For clarity, I am specifically going to talk about my own experience with one of my children, and what I have done that has helped my family.
What do I mean by “Struggling Reader”?
There are lots of definitions and terms in talking about students and reading. A reluctant reader or struggling reader is typically a student who is not motivated to read, does not enjoy reading, complains about reading, etc. The student may find the process of reading difficult to do, yet, without practice they cannot advance their reading skills or fluency. So, because they don’t practice reading takes more work, so it is hard, and therefore not enjoyable. It’s a bit of a vicious cycle.
My eldest son is a struggling reader. His birthday is late August. So, just because of where his birthday falls he is one of the youngest kids in his class. Reading has not – to this point, over halfway through the school year – come easily for him. It’s hard for him, and therefore he is not super motivated to do it.
My son is a typical human. He wants to do what is fun! Not hard! He’d way rather go run around, or build Legos, or tease his sisters, or really anything else besides read.

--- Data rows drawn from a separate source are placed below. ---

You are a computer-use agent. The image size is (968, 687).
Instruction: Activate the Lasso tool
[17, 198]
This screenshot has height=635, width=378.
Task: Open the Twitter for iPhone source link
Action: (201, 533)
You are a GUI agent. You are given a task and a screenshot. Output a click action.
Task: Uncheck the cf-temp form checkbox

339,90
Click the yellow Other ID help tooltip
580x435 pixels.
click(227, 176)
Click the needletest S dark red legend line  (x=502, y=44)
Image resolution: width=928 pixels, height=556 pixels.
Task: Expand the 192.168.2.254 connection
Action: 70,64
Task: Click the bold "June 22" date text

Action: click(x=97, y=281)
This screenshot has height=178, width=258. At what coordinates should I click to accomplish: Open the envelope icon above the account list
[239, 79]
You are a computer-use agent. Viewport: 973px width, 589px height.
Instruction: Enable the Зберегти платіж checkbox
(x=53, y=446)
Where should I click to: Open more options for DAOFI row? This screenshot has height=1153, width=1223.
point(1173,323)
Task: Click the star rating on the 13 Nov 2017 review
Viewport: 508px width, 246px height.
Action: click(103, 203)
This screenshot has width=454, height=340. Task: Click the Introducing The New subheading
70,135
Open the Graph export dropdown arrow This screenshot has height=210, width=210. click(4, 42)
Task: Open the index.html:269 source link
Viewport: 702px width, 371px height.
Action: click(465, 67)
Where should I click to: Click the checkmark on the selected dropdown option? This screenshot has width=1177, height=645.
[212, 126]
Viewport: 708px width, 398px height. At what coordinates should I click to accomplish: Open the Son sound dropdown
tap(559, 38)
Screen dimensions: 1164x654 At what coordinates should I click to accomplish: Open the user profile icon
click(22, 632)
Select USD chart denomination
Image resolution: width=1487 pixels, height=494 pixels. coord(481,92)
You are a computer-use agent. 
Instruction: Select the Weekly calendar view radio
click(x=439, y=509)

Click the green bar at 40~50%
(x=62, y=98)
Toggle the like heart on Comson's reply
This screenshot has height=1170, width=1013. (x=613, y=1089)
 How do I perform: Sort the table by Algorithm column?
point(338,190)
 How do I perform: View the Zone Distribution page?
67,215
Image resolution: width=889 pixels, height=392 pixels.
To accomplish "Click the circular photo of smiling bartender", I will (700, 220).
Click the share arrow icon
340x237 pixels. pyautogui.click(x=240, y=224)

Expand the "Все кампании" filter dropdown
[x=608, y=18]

As his mom, and as a person who really loves to read, and write, I have found this struggle of his really hard for me! I know I shouldn’t take it personally, but sometimes I do. I want my son to enjoy what I enjoy. I want him to love books. I don’t want him to struggle. I don’t want him to have difficulty in school when I know he is a smart, capable child. And, and, and, and… (cue the spiral of mom guilt).
But let’s not wallow.
What have we done?
What have we done to help our son, and all our kids? It’s pretty straight forward: we have worked to foster a love of stories. Not a love of books (not specifically), but stories.
This has turned out to be key for our son. If we force the books issue, then books become an obstacle at best, and the bad guy at worst. If we instead make the issue stories, that opens up a whole range of things for him, including shows, movies, audiobooks, bible stories (my kids don’t count the bible as a “regular book”. Kid logic, it’s cute), even songs.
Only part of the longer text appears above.